What about LangSmith / Helicone / Phoenix?
Useful as supplementary tools for prompt-level debugging. Don't make them the system of record. Your APM should still be the source of truth so the on-call rotation works.
Should we trace prompts in full?
Hash + sample. Full prompts are large, expensive to store, and may contain PII. Hash on every span; sample full prompts at 0.1–1% for offline analysis.
How do we handle PII in traces?
Redact at the SDK boundary before the span is recorded. Tokenize PII fields; store the mapping in a separate, more-protected store; the trace contains tokens. This pattern preserves debug utility without leaking PII into the APM tier [4].
Do we need a separate retention policy for AI traces?

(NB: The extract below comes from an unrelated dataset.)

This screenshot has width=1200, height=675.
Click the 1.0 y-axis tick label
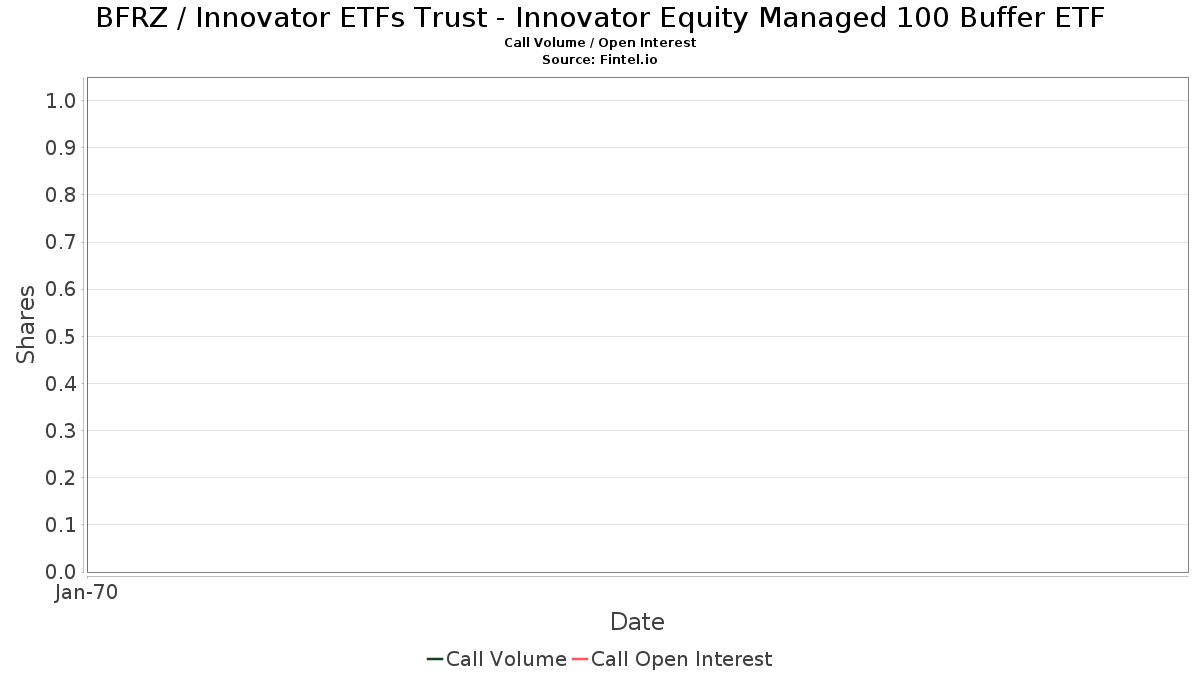(x=61, y=100)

Sometimes - regulated workloads (HIPAA, SOX) often require longer retention for outputs and access logs than for general APM data. Keep two tiers: 30-day APM retention for debug; 6-year cold-storage retention for audit-required lineage. Don't try to make the APM hold both.
How big is the storage cost of GenAI tracing?
Modest. Span attributes are bytes; the cost driver is full-prompt sampling. A typical mid-volume agent (1M actions/month) generates 4–8GB of trace metadata per month at 1% full-prompt sampling. Order-of-magnitude smaller than the model API spend.
What's a good first alarm to wire?
Cost-per-action p99 over 2× rolling 7-day baseline. It's easy to instrument, it catches the highest-cost failure mode (retry loops), and it doesn't false-alarm. Wire that on day one; layer eval pass-rate drift on day two.